Thu October 03, 2002 - National Edition
Construction Equipment Guide

Ironworkers and union leaders from across the country, as well as Massachusetts political leaders, will gather recently to celebrate the career of Joe Quilty, an ironworker for nearly half a century whose strong union leadership helped shape the Boston skyline.

Quilty, who rose from apprenticeship to become a nationally known labor leader during his 46-year career, is credited with working on or overseeing the addition of virtually every high-rise to Boston’s skyline and providing leadership that helped make the Big Dig a reality. Additionally, he is recognized for putting into place the mechanism that resulted in support for hundreds of charities throughout New England.

Quilty, 65, grew up in Boston’s South End and became an ironworker in 1956, working on the construction of such landmarks as the Prudential and Federal Reserve buildings.

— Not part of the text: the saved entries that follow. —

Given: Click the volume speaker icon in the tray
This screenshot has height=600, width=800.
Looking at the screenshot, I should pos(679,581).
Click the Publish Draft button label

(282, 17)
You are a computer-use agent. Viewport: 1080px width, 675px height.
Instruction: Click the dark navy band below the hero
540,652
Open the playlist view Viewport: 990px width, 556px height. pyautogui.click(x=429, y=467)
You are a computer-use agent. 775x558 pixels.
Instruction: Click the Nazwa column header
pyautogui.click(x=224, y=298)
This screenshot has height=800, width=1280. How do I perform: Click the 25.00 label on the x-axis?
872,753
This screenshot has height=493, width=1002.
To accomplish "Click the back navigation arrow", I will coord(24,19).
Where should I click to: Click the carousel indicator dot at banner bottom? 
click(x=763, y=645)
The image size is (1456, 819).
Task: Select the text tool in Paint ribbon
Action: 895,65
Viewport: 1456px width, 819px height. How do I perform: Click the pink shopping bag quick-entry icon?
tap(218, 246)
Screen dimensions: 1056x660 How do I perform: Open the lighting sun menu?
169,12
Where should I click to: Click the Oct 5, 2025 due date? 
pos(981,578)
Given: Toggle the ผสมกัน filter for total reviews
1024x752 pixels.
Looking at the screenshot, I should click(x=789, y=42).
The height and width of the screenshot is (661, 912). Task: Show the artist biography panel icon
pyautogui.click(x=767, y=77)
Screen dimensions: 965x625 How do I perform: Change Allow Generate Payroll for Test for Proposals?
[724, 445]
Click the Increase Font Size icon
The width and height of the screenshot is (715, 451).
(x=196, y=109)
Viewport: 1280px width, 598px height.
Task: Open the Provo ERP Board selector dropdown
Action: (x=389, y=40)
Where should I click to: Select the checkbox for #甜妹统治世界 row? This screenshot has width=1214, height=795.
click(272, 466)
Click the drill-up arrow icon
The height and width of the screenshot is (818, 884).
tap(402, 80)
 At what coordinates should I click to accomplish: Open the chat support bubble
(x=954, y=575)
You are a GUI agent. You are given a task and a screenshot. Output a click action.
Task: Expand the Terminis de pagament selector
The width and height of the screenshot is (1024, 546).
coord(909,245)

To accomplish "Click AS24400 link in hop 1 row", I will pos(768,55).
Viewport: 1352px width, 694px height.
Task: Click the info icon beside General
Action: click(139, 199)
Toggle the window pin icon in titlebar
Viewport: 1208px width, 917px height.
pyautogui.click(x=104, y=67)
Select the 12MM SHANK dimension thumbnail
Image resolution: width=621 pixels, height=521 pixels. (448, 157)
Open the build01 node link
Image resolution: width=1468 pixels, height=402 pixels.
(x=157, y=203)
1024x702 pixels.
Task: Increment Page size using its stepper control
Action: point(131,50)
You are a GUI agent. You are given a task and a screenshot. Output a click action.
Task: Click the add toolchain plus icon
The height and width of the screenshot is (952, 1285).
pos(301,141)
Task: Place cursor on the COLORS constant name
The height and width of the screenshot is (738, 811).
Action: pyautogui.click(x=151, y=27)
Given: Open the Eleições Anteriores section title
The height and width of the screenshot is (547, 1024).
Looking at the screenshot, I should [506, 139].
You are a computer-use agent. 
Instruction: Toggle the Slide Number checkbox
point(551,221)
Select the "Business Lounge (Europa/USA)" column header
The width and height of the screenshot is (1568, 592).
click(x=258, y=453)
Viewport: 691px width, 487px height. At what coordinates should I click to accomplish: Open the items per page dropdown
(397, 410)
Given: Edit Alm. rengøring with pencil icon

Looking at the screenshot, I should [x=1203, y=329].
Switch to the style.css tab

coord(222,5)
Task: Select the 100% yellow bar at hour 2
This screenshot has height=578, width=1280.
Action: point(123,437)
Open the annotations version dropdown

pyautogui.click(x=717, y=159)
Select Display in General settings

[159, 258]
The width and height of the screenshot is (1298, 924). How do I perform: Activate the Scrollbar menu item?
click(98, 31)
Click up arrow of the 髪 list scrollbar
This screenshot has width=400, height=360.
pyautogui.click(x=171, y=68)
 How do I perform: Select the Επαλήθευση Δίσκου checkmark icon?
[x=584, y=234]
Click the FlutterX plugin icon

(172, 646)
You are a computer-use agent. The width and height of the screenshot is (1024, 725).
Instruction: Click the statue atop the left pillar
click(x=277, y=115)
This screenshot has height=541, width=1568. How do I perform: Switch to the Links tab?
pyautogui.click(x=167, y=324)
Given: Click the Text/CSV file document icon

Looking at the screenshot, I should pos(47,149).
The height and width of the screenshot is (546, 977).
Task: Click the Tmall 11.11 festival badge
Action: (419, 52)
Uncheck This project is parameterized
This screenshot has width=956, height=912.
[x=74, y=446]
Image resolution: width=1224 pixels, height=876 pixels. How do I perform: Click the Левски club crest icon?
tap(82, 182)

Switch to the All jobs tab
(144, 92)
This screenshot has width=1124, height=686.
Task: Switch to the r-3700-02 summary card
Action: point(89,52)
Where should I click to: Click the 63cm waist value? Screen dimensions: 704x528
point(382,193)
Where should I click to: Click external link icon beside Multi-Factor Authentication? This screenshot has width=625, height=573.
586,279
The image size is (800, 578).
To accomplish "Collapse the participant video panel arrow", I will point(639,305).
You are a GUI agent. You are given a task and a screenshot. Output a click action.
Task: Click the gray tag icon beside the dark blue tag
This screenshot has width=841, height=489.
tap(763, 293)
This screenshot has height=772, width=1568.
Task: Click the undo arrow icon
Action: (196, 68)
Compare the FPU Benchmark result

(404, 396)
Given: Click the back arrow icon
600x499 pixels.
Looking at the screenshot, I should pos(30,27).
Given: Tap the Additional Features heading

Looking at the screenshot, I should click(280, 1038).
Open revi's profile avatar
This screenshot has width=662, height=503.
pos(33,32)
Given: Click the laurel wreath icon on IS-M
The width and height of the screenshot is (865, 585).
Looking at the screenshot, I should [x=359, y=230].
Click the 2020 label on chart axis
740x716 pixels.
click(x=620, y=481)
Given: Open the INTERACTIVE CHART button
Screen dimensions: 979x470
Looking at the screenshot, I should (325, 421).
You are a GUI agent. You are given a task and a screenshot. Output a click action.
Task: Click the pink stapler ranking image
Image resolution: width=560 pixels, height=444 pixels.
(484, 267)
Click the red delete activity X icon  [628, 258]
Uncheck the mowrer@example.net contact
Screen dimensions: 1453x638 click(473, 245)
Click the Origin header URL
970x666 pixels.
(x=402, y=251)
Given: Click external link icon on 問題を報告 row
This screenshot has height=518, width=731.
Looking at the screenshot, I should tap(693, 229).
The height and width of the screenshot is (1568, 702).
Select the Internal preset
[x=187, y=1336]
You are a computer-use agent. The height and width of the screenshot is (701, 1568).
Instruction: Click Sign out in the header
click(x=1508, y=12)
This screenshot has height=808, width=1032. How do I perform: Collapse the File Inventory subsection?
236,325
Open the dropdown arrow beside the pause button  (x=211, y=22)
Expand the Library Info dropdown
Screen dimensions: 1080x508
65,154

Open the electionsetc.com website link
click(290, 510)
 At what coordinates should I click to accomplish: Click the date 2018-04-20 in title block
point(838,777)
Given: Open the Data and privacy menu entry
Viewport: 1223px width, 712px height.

He worked his way through the ranks, and was elected to the executive board of Ironworkers Local 7 in South Boston in 1975. Three years later, he became the local’s business agent, a position he held until 1985, when he rose to the position of general organizer for the International Association of Bridge, Structural, Ornamental and Reinforcing Iron Workers.

At the same time, he was elected president of the Ironworkers District Council of New England, an umbrella organization for 11 locals across five states. During his tenure, the union’s membership grew by more than 50 percent, from 4,000 workers to 6,500. Colleagues say his quiet, calm yet strong leadership style made possible major gains at the bargaining table and major projects in the field.

During his tenure, Quilty led efforts to improve the lot of ironworkers and the communities in which they worked. He created the Fraternal Labor Fund to assist injured workers and families that fell on hard times, and helped establish scholarships for the children of ironworkers. He also led the founding of the Labor Management Cooperation Trust, which supports the Ironworkers’ charitable endeavors across New England. He quietly ensured that the union took care of its own and others, in one typical case arranging for the installation of an elevator in the home of a handicapped child.

He organized an annual blood drive, and forged close ties between the union and the Liver Foundation. Among the charities that have benefited from Ironworker generosity during Quilty’s tenure are: the Little Sisters of the Poor, the Dana Farber Cancer Institute, The Jimmy Fund, Pop Warner Football, the Boys and Girls Clubs of Boston, The Sons of Italy, and the Laboure Center, to name a few.